### Quoted passage
A Theory That Proves Its Own Inconsistency

(This is Yan Sheng.)

$\newcommand{\bb}{\mathbb}\newcommand{\Con}{\operatorname{Con}}$I once read this mind-bending blog post by Joel David Hamkins that proves this result:

Theorem: There is a Turing machine program $P$ such that for any function $f:\bb N\to\bb N$, there is a model of Peano arithmetic in which $P$ computes $f$ on the standard natural numbers.

Read that again: there is a single Turing machine that outputs any given function—even uncomputable ones (!!)—if you run it in the correct universe. If this statement doesn’t surprise you, I’m not sure what else would (unless you work in logic or set theory; I’m convinced that those people routinely believe as many as six impossible things before breakfast).

### What to do
In the post on a theory that proves its own inconsistency, take the part starting with "A Theory That" and going on through "things before breakfast).", and write it out again with "Turing machine" swapped for "register machine".

### Excerpted data
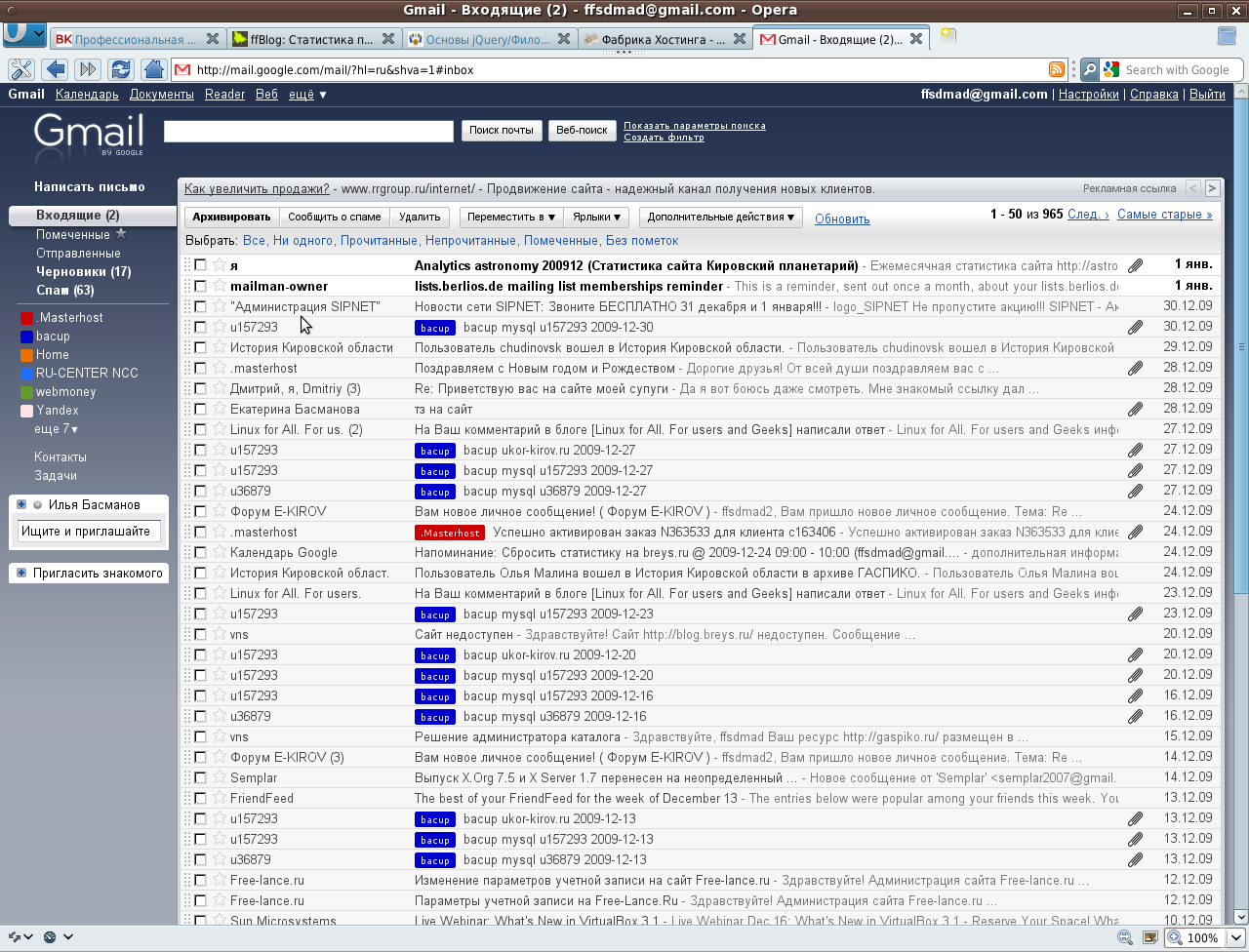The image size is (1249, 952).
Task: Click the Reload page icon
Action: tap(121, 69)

--

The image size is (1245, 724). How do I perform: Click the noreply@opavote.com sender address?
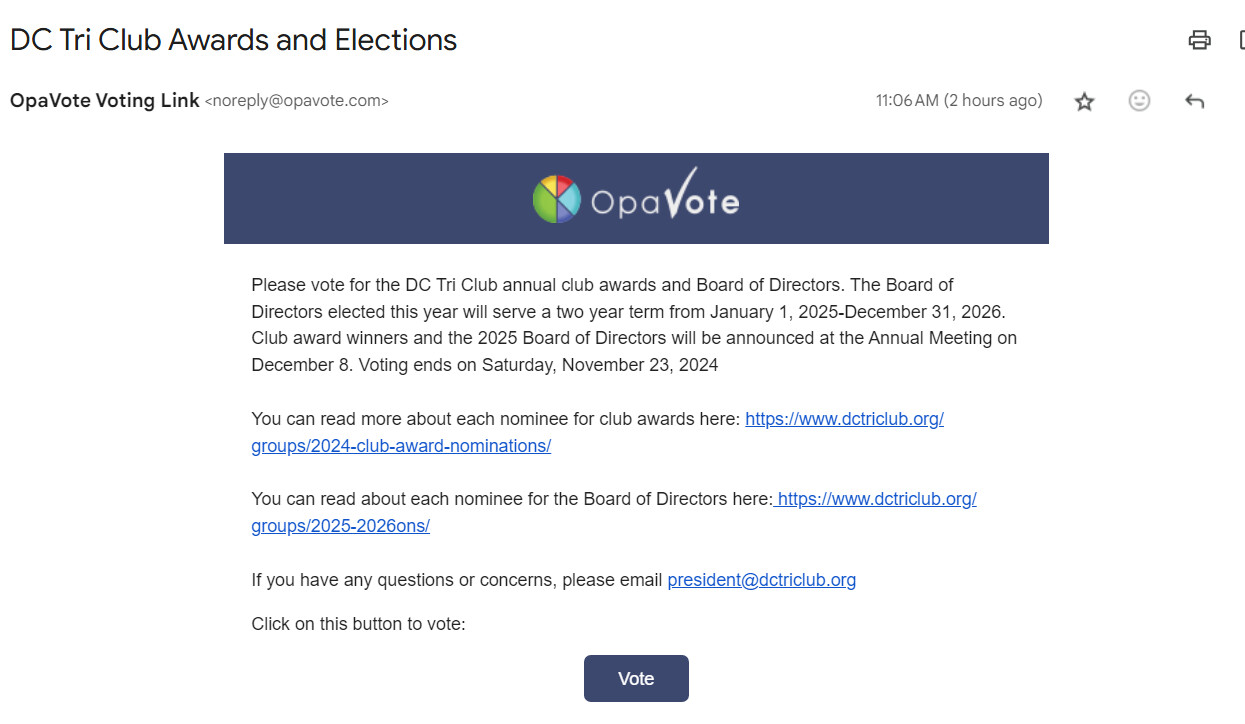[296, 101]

...

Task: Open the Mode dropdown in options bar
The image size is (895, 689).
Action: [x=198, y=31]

### Worked answer
A Theory That Proves Its Own Inconsistency

(This is Yan Sheng.)

$\newcommand{\bb}{\mathbb}\newcommand{\Con}{\operatorname{Con}}$I once read this mind-bending blog post by Joel David Hamkins that proves this result:

Theorem: There is a register machine program $P$ such that for any function $f:\bb N\to\bb N$, there is a model of Peano arithmetic in which $P$ computes $f$ on the standard natural numbers.

Read that again: there is a single register machine that outputs any given function—even uncomputable ones (!!)—if you run it in the correct universe. If this statement doesn’t surprise you, I’m not sure what else would (unless you work in logic or set theory; I’m convinced that those people routinely believe as many as six impossible things before breakfast).